STUDY MATERIAL

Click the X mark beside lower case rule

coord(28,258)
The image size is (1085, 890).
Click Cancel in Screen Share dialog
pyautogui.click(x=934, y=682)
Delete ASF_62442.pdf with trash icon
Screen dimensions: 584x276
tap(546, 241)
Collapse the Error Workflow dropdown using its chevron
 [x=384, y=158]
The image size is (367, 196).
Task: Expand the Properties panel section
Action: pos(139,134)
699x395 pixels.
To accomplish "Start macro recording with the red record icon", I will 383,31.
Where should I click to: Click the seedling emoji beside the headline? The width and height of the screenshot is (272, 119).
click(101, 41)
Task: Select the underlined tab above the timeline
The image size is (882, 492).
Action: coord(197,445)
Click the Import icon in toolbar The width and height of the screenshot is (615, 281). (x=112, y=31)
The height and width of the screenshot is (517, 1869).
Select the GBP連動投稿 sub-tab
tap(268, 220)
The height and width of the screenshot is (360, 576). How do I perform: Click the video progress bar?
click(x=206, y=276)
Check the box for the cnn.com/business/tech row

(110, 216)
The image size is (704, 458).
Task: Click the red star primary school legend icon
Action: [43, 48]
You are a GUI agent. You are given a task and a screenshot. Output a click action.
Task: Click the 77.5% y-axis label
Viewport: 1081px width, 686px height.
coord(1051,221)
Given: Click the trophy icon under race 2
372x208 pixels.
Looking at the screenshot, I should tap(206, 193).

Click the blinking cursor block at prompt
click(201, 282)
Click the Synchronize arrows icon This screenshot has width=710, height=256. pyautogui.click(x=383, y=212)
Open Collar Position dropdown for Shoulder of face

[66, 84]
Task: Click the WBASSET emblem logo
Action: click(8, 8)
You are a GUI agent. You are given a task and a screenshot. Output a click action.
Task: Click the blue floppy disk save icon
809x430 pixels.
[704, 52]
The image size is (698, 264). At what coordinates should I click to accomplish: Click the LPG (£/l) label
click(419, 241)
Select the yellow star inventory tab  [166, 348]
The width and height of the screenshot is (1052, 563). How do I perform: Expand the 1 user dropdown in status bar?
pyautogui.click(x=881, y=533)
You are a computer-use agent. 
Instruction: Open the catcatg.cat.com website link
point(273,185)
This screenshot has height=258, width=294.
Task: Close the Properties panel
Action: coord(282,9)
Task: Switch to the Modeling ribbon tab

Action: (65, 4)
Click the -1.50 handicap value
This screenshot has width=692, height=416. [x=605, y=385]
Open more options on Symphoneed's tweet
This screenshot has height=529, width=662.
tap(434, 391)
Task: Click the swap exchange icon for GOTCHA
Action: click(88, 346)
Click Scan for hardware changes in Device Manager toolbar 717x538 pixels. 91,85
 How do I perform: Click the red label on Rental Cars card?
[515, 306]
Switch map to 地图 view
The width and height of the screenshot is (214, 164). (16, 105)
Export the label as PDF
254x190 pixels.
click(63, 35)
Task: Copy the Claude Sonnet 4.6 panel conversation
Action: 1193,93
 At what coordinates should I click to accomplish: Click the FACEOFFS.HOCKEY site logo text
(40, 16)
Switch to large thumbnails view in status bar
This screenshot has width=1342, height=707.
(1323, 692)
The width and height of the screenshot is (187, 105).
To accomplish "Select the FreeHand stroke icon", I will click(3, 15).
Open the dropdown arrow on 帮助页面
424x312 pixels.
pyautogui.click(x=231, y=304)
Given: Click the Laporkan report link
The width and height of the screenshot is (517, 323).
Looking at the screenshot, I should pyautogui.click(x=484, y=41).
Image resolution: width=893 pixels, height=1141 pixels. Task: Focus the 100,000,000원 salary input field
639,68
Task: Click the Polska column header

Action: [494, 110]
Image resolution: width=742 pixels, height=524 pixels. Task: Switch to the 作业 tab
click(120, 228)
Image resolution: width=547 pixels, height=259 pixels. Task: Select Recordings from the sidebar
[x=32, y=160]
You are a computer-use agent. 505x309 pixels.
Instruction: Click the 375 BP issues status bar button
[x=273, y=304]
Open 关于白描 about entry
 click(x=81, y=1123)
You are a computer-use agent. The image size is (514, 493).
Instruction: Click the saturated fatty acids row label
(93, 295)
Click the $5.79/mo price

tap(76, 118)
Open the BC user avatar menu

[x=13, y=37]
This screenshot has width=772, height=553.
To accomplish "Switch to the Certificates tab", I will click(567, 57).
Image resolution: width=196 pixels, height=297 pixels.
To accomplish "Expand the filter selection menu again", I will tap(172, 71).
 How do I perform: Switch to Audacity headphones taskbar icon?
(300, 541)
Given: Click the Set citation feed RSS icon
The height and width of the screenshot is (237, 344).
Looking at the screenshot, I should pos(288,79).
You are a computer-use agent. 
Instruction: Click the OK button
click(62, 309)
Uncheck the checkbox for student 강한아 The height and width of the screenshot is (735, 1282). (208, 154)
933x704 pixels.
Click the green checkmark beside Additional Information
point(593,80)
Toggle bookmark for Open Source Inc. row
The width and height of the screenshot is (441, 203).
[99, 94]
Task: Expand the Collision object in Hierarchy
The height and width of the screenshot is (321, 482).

ABOUT THIS TASK
Would you quote everything above from the line containing "Task: Switch to the Modeling ribbon tab" down to the line containing "Click Scan for"? Include both of those lines and nothing else.

ANSWER TO THE PROBLEM
Task: Switch to the Modeling ribbon tab

Action: (65, 4)
Click the -1.50 handicap value
This screenshot has width=692, height=416. [x=605, y=385]
Open more options on Symphoneed's tweet
This screenshot has height=529, width=662.
tap(434, 391)
Task: Click the swap exchange icon for GOTCHA
Action: click(88, 346)
Click Scan for hardware changes in Device Manager toolbar 717x538 pixels. 91,85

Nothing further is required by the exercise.